Quantum crystal melting; machine-learning bird detection; soft robots.
Melting quantum crystal of electrons
Confirming a fundamental phase transition in quantum mechanics that was theoretically proposed more than 80 years ago but not experimentally documented until now, MIT researchers reported that they’ve observed a highly ordered crystal of electrons in a semiconducting material and documented its melting, much like ice thawing into water.
The team said it used a spectroscopy technique that relies on electron “tunneling,” a quantum mechanical process that allows researchers to inject electrons at precise energies into a system of interest — in this case, a system of electrons trapped in two dimensions. The method uses hundreds of thousands of short electrical pulses to probe a sheet of electrons in a semiconducting material cooled to extremely low temperatures, just above absolute zero.
With this technique, the researchers shot electrons into the supercooled material to measure the energy states of electrons within the semiconducting sheet. Against a background blur, they detected a sharp spike in the data. After much analysis, they determined that the spike was the precise signal that would be given off from a highly ordered crystal of electrons vibrating in unison.
As the density of electrons was increased, essentially packing them into ever tighter quarters within the sheet, they found the data spike shot up to higher energies, then disappeared entirely, precisely at an electron density at which an electronic crystal has been predicted to melt.

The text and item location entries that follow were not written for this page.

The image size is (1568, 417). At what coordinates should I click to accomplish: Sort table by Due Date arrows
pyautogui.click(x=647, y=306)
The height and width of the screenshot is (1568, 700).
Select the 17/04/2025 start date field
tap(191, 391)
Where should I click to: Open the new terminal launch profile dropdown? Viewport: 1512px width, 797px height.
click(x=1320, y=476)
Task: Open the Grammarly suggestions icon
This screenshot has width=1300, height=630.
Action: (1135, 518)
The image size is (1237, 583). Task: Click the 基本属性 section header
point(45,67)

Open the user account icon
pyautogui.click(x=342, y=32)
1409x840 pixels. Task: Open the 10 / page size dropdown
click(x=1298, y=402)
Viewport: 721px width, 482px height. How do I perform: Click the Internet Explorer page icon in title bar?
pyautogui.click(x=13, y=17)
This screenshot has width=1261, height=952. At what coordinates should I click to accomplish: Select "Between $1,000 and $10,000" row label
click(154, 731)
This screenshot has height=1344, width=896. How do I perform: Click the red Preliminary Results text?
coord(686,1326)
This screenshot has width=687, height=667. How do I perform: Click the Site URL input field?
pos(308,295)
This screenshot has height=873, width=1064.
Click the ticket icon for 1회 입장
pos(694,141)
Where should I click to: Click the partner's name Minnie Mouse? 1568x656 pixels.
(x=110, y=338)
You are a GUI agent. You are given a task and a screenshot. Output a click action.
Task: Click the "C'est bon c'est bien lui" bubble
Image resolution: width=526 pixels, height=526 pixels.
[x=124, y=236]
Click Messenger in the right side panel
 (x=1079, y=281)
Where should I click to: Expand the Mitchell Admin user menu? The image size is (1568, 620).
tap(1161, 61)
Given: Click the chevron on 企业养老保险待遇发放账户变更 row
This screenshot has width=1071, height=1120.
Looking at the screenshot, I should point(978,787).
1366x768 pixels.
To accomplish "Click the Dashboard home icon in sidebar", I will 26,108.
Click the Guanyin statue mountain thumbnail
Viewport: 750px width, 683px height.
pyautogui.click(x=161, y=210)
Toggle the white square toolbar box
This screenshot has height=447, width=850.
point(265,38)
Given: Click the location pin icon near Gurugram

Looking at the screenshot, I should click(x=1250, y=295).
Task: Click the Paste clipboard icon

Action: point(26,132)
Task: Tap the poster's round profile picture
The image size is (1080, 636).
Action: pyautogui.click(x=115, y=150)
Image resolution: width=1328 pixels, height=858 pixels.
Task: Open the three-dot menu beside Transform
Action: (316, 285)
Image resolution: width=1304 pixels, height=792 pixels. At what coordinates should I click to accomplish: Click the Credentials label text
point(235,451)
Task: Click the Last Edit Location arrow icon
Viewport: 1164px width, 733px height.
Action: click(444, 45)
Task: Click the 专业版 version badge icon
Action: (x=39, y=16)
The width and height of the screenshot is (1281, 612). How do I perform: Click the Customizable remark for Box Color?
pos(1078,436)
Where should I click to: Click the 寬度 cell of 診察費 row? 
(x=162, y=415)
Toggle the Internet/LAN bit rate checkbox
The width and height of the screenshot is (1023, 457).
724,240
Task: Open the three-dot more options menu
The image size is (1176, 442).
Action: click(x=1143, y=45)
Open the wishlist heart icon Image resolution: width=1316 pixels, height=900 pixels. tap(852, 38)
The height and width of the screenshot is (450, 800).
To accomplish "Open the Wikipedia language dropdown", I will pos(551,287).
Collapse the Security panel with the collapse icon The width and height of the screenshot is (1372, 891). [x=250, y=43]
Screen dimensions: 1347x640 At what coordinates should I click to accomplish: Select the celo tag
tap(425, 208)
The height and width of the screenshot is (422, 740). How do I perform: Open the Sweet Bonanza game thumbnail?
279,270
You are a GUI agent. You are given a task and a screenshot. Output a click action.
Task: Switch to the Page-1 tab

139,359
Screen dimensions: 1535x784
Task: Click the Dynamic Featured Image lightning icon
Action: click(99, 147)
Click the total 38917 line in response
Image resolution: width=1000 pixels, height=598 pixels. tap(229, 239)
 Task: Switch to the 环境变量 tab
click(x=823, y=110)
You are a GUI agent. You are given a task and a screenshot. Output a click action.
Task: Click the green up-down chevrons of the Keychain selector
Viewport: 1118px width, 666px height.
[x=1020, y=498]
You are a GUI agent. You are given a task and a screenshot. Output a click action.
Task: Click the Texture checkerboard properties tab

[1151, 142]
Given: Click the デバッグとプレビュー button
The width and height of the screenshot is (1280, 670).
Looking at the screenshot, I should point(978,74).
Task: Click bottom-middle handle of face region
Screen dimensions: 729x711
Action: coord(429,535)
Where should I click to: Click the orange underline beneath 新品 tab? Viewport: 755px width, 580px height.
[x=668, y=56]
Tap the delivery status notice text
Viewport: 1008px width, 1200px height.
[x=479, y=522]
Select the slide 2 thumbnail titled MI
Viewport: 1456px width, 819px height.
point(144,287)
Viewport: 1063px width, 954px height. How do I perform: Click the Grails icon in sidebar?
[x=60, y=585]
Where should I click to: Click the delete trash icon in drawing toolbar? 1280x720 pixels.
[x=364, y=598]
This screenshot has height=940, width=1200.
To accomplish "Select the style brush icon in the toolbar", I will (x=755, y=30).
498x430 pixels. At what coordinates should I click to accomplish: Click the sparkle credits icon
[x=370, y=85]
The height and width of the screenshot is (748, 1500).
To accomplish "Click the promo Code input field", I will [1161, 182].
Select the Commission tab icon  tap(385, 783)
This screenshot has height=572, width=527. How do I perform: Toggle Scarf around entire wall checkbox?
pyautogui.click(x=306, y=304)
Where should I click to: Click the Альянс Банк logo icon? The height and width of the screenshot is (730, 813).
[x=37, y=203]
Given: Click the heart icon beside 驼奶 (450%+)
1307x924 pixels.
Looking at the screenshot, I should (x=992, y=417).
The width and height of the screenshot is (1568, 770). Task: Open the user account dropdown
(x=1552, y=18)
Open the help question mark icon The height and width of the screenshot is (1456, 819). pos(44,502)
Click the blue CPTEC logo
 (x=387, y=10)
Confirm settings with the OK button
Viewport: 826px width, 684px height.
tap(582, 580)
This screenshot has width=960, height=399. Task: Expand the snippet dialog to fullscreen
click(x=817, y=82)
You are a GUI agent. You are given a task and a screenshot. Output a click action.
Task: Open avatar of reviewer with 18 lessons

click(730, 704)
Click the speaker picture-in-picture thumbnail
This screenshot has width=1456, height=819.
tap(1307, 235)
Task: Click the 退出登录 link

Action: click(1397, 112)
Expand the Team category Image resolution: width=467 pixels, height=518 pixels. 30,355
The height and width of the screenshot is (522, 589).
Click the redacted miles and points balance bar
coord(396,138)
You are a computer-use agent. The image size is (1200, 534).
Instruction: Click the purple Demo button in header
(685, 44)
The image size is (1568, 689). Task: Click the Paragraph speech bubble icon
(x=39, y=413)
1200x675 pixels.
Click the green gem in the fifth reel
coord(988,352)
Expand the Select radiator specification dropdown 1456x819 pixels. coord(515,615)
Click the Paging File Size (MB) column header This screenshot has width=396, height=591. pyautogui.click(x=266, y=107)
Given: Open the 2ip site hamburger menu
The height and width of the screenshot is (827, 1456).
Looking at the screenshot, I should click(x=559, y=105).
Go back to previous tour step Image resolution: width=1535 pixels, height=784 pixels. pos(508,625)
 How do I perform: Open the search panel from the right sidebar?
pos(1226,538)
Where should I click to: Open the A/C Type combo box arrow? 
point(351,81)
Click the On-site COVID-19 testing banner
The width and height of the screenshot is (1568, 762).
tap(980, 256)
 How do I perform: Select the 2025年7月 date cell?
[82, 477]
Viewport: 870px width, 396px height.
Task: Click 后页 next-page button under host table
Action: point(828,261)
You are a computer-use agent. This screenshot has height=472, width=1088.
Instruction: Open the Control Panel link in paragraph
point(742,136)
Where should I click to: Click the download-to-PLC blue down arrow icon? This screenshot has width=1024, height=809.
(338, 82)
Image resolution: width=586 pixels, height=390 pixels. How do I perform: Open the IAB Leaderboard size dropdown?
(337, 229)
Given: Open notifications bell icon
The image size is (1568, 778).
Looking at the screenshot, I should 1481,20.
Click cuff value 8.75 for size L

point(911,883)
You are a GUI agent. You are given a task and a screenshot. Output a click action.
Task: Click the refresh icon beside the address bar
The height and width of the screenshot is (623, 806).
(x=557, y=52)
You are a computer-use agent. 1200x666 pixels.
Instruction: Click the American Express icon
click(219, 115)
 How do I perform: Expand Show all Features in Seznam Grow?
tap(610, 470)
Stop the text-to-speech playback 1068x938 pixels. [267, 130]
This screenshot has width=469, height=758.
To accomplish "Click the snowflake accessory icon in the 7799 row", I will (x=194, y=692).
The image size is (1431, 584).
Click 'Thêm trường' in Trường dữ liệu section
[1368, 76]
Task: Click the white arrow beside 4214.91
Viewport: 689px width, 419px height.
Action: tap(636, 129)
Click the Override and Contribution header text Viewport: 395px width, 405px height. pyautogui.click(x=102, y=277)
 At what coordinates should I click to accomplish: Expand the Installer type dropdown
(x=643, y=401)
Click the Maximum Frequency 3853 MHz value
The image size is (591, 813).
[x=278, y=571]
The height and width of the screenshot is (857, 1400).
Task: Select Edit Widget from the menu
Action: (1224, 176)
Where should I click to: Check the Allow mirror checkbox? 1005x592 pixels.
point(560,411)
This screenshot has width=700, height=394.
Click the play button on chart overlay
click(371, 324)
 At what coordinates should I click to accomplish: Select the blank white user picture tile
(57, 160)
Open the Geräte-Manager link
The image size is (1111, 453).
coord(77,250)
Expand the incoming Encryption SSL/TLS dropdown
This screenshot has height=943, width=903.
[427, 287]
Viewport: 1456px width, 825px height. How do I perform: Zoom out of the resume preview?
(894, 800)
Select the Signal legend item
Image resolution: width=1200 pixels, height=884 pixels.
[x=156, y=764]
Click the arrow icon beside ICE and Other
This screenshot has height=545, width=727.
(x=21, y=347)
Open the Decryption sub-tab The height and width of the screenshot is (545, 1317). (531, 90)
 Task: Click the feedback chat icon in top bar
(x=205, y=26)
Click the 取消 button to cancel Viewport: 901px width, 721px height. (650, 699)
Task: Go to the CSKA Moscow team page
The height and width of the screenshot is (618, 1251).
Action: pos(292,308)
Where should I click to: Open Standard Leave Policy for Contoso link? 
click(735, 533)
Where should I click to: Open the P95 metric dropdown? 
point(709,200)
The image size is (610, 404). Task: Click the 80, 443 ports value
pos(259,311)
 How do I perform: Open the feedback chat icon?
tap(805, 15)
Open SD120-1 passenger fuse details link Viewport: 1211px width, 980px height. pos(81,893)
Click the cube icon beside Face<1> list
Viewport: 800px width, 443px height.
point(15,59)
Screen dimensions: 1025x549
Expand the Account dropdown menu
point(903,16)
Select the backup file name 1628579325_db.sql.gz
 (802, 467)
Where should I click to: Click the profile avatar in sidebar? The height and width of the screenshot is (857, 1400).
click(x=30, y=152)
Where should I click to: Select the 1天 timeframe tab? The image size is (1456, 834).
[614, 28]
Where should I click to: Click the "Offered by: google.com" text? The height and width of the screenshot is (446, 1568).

The researchers believe they have finally captured the process of quantum melting — a phase transition in quantum mechanics, in which electrons that have formed a crystalline structure purely through their quantum interactions melt into a more disordered fluid, in response to quantum fluctuations to their density.
The idea for a crystal of electrons was first proposed in 1934 by the Hungarian-American physicist Eugene Wigner. Normally, semiconducting metals such as silicon and aluminum are able to conduct electricity in the form of electrons that ping-pong around at lightning speeds, creating a current through the material.
However, at ultracold temperatures, electrons in these metals should grind almost to a halt, as there’s very little heat left to spur their motions. Any movements electrons do exhibit, then, should be due to quantum interactions — the invisible forces between individual electrons and other quantum, subatomic particles.
Electrons, being negatively charged, naturally repel each other. Wigner proposed that for supercooled electrons at low densities, their mutual repulsive forces should act as a sort of scaffold, holding the electrons together yet apart at equally spaced intervals, thus creating a crystal of electrons. Such a rigid arrangement, which has since been coined a Wigner crystal, should turn a metal into an insulator rather than an electrical conductor.
Recognizing birds from photos
Developed by Caltech and Cornell Tech computer-vision researchers in partnership with the Cornell Lab of Ornithology and bird enthusiasts, the Merlin Bird Photo ID mobile app has been launched and can identify hundreds of North American species it “sees” in photos thanks to machine-learning technology.
Once it is downloaded on a mobile device, Merlin Bird Photo ID can go anywhere bird watchers go—even places without cell service or Wi-Fi, the researchers said.
Merlin project leader Jessie Barry at the Cornell Lab said, “When you open the Merlin Bird Photo ID app, you’re asked if you want to take a picture with your smartphone or pull in an image from your digital camera. You zoom in on the bird, confirm the date and location, and Merlin will show you the top choices for a match from among the 650 North American species it knows.”
Designing soft robots that mimic biological moments
Designing a soft robot to move organically — to bend like a finger or twist like a wrist — has always been a process of trial and error — until now. Researchers from the Harvard John A. Paulson School of Engineering and Applied Sciences and the Wyss Institute for Biologically Inspired Engineering have developed a method to automatically design soft actuators based on the desired movement.
Rather than designing these actuators empirically, the researchers wanted a tool where motion could be plugged in, and it would tell you how to design the actuator to achieve that motion.
Designing a soft robot that can bend like a finger or knee may seem simple but the motion is actually incredibly complex.
The method developed by the team uses mathematical modeling of fluid-powered, fiber-reinforced actuators to optimize the design of an actuator to perform a certain motion. The team used this model to design a soft robot that bends like an index finger and twists like a thumb when powered by a single pressure source.
The new methodology will be included in the Soft Robotic Toolkit, an online, open-source resource developed at SEAS to assist researchers, educators and budding innovators to design, fabrication, model, characterize and control their own soft robots.